Barbara told of another occasion on 28 August 2002 during an RTE studio debate, where the interviewer, Brenda Power, said that doctors could not come on air because they had been issued with death threats and feared for their lives. When she made an enquiry to a Garda Superintendent whether any such incident had been reported he said that no such report had been made anywhere in the country.

Parents for Justice are still seeking answers and are still finding prevarication and obstacles everywhere they turn. In some cases they are being treated like a nuisance that will eventually go away but shouldn’t really have to be tolerated, in other cases they are met with resistance and lies. Unsurprisingly, individual parents have been warned that any family that takes on the Government in the courts will be pursued for costs.

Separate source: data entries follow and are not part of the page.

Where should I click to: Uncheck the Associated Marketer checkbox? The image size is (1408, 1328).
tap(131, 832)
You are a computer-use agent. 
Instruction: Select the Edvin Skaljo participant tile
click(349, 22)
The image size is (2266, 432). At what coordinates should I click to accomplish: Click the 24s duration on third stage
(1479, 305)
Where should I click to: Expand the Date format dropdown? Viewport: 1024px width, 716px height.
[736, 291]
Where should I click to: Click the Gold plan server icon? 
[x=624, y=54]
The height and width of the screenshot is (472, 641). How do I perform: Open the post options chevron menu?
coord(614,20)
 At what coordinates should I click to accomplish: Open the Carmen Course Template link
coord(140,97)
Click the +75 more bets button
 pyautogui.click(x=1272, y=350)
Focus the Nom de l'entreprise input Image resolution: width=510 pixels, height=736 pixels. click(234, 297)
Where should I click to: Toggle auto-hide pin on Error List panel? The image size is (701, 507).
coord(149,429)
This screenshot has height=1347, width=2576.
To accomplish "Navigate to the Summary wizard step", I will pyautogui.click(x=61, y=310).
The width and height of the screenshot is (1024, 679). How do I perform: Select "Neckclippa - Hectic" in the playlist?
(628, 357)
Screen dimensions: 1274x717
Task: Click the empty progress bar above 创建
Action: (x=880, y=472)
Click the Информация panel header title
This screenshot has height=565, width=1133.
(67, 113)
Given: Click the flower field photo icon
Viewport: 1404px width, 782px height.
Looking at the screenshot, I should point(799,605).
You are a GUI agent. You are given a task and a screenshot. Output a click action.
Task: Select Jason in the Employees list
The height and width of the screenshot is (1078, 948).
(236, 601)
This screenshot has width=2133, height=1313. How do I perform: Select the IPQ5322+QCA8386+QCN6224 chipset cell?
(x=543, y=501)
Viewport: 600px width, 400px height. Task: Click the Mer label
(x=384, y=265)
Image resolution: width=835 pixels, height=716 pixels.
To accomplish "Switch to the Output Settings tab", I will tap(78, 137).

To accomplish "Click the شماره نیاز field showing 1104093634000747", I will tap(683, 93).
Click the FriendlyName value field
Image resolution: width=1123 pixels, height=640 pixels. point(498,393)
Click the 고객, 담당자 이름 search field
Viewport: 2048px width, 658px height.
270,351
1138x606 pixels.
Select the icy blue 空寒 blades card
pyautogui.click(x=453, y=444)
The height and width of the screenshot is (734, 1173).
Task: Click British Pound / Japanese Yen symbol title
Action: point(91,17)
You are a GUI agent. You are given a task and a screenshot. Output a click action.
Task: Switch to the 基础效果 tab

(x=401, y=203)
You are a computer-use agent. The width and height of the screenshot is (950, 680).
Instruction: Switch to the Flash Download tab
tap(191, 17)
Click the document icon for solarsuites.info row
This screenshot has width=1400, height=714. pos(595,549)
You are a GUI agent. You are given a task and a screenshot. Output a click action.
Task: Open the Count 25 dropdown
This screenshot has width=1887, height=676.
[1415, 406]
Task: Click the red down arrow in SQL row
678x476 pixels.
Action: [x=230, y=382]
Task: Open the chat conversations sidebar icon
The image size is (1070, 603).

Six years after the Minister for Health promised legislation on this issue the law still hasn’t changed. The present Health Minister, Mary Harney, has promised a Working Group to deal with the issues but there is nothing to indicate this will resemble the Statutory Enquiry promised as stage two of the procedure six years ago. Political desires to provide a resolution to the mess created by the lack of human tissue legislation seems to vacillate; answers to the questions the Farnhams and other parents have are even more uncertain.


Shortly after this article was published Barbara Farnham died unexpectedly in February 2006. She is sadly missed by her loving family and her many friends. Ar dheis Dé go raibh a anam.